What’s really great, though, is the individual stories and motivations of the three divers. Yoichi feels the pressure of the world on his shoulders, but more importantly the fact that his father treats him much more like a trainee than as his own son. At the same time, he feels his father is holding him back by not training him in more difficult dives. His decision later in the film provides one of the key turning points in the story.
For Shibuki’s part, as the rebellious outsider he thinks he’s got something to prove and wants to do it his own way. In reality, he is trying to follow in the footsteps of his grandfather–a world class diver in the 1930s who was unable to fulfill his own Olympic dreams due to the Second World War. Shibuki is motivated, then, almost by a sense of revenge–wanting to make certain that he can fulfill his Jii-san’s dream and show the world the Okitsu family’s ability.

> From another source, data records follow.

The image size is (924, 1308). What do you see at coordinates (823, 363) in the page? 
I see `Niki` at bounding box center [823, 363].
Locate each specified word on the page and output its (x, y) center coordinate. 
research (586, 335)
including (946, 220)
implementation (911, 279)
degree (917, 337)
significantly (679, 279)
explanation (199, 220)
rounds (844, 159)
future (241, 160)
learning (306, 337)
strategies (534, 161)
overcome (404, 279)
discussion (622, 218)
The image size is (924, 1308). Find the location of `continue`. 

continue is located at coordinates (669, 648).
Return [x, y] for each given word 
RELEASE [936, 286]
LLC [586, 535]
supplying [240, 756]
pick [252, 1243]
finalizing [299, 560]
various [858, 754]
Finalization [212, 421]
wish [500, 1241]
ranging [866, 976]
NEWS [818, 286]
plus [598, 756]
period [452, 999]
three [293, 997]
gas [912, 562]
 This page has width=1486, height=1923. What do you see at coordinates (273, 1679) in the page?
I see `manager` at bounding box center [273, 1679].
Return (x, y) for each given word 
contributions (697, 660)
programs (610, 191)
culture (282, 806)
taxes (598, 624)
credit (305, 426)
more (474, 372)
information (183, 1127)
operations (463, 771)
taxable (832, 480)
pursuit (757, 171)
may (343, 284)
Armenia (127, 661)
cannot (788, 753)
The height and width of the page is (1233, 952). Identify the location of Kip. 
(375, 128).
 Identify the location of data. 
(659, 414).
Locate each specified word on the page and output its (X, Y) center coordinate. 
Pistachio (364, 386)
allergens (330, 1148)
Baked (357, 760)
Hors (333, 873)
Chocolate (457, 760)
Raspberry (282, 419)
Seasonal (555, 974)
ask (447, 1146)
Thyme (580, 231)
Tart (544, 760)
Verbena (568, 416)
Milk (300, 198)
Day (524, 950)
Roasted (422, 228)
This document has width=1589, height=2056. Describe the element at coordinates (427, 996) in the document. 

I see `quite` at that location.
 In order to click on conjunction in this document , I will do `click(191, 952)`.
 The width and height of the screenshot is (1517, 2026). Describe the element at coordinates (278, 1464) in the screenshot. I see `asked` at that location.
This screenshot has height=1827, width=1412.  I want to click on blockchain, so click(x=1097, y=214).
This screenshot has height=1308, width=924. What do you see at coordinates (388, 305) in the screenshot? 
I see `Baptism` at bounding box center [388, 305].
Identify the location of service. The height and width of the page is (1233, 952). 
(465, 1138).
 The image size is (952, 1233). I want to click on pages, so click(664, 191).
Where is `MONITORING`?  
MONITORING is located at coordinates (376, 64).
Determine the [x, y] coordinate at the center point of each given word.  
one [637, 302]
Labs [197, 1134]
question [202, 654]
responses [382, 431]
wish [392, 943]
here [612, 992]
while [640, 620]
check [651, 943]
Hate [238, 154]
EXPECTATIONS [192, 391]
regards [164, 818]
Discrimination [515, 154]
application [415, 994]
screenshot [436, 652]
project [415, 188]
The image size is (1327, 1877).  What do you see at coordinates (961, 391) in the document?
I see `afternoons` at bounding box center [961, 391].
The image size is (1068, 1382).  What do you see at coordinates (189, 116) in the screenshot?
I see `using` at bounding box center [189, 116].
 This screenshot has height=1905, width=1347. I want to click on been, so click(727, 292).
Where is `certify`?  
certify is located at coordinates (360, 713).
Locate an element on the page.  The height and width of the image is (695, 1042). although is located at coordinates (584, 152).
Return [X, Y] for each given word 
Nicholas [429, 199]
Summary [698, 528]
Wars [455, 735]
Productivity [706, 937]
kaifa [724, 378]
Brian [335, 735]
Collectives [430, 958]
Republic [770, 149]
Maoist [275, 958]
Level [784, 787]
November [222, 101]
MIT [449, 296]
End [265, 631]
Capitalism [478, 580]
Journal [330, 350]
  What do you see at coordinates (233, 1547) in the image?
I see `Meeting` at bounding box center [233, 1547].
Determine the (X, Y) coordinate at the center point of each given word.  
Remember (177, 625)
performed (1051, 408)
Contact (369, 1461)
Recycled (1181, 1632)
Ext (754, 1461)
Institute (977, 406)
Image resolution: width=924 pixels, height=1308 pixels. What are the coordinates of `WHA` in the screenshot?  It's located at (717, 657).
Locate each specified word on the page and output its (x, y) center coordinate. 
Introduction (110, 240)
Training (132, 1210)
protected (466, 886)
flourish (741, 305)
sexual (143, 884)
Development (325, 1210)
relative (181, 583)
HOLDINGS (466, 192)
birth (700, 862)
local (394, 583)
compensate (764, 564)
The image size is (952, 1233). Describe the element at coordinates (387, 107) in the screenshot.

Finally, the most endearing character (to me, anyway) is Tomoki. In some ways he’s just the archetype kid that has to work hard because he doesn’t have the “diving pedigree” of his other two rivals. But what was so great about the portrayal was seeing him lose many of the things he loves–his friends, his girlfriend (to his younger brother, no less) and even his ability to feed his sweet tooth–and yet keeps pushing to excel. Sure he’s the classic undiscovered prodigy, but his character and the way he was played rang true throughout–the normal, everyday, average boy who finally finds his place in the world and something at which he can truly excel. It was as if Hayashi Kento was made to play this part, too–he was absolutely adorable (and while I really hate to use that word, it totally fits).
The cinematography was fantastic too–beautiful sunny summer days, very typical cityscapes and homes and even some spectacular natural scenery (like the cliffs where Shibuki used to dive and the diving pool in the final competition). Even more awesome was the diving. I understand that the three actors trained for months before the filming and were even able to actually jump from the 10 meter tower, but in reality all the dives were performed by real divers–and they were truly awesome. The editing and cuts were so good that you had no trouble believing that the actors/characters were the ones doing the work.
And yes, I suppose there’s one last thing the film had going for it too: the fact that the main characters and most of the supporting cast spent half the film wearing nothing but their diving suits. When I see that many sets of perfect six-pack abs I have to admit that my jealousy meter really gets cranked up–now I just have to make sure I turn that into productive motivation for getting my own self in shape! Oh, how I wish I could be a teenager again…
If you are a fan of the beauty and grace of the sport of diving and want to see a well-done film with true-to-life portrayals of great characters, I’d recommend this film. You can probably only find it on Asian-region DVDs or possibly some kind of illegal download site (mine is a Region 3 DVD from Hong Kong that includes English subtitles).